Review will explore global aerospace industry and its impact on Canada.
February 28, 2012
by The Canadian Press
LONGUEUIL, Que.: The newly-appointed head of a sweeping review of federal aerospace and space policies says he has no interest in producing a report that will just end up in a filing cabinet.
“I intend to ensure that we look out 20 or 30 years and have a very good understanding of the kind of global economic environment we’re going to be dealing with in the future,” said David Emerson.
Emerson, a former Liberal and Conservative cabinet minister, is due to report his findings to Christian Paradis, the current federal industry minister by mid-December.
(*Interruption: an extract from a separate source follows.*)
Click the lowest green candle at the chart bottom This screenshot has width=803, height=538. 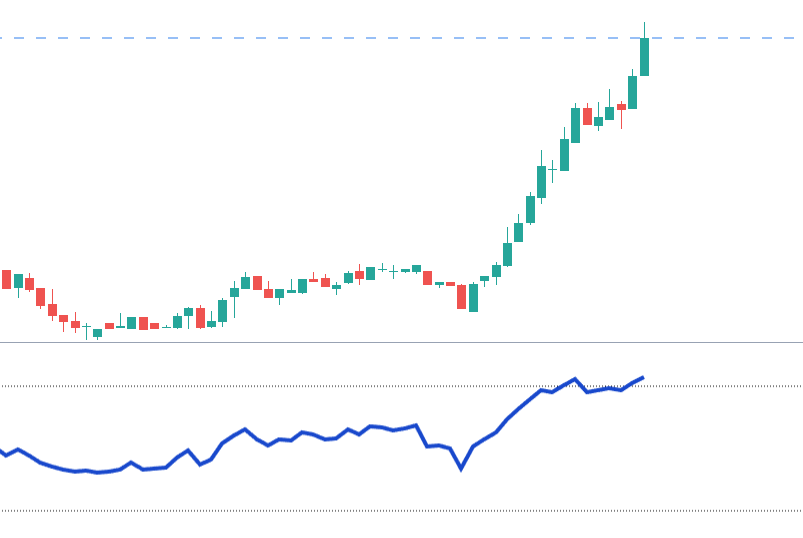(x=97, y=333)
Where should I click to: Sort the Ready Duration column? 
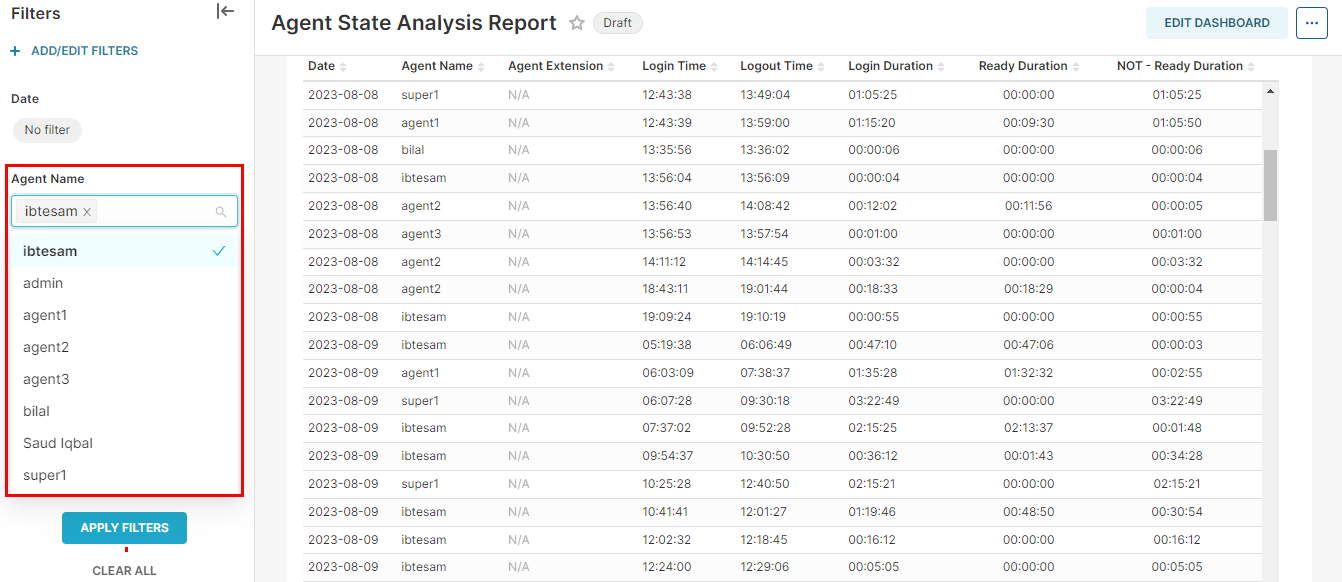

His appointment as chairman of the review was announced by Paradis at a news conference inside the hangar of an aeronautics school south of Montreal.
“I want to make sure that the report is one that is acted upon and helps to develop a strong and competitive aerospace sector going forward,” Emerson said.
Paradis said the review will examine how government, industry and other key stakeholders can address key issues facing the aerospace and space sectors. Ottawa provides numerous subsidies to the aerospace sector, a major employer in the Montreal area with such companies as Bombardier, CAE and Heroux-Devtek.
The review will also explore trends in the global aerospace industry and how they will impact the Canadian industry.
It will also look at strengths and weaknesses and well as key opportunities and challenges in both sectors.
With the loonie above par with the US dollar, Canadian aerospace companies are finding it tougher to compete in the key US commercial aircraft market.
Meanwhile, an expected decline in US military spending could also squeeze Canadian companies who rely on defence contracts for much of their business.
Paradis told reporters the review demonstrates the importance the government gives to the industry, despite a period of global uncertainty.
“We are talking about fiscal constraints, but we are also looking to targeted investment to make sure that we have economic growth and job creation,” he said.
Paradis also stressed the Conservative government’s plans to acquire the F-35 fighter jet aircraft will not be part of the review and it’s going ahead as planned.
“The F-35 was a decision that was made by our government,” he said. “We are still proceeding with this decision, we want to equip our men and women in uniform.”
The aerospace review, Paradis added, was about the future of the industry.
Emerson, a former Liberal who remained in cabinet by jumping to the Conservatives immediately after the 2006 election, has also been a federal and BC civil servant, forestry executive and businessman.
A three-member advisory council will assist Emerson in fulfilling his mandate as head of the review.
Jim Quick, the President of the Aerospace Industries Association of Canada (AIAC), is one of the three council members.
The two other members are Sandra Pupatello, a former Ontario minister of economic development and trade and Jacques Roy, a former director at the Montreal-based International Aviation Management Training Institute.
Quick says the review will examine global competitiveness and how Canada can compete globally in the defence, civil aviation and space platforms.
“Let’s look at the globe, and let’s look at international competitiveness,” said Quick.
“We’re number five in the world right now (and) what do we need to do from a government support standpoint to increase that position.”
Steve MacLean, the president of the Canadian Space Agency, welcomes the co-ordinated review —even though the space sector is lumped in with the aerospace industry.
“I feel that anytime you do something like this, you’re going to educate people about the importance of our (space) sector . . and how our sector can shape the future of
The Canadian aerospace industry has annual revenues of more than $22 billion and employs nearly 80,000 Canadians at more than 400 firms across the country.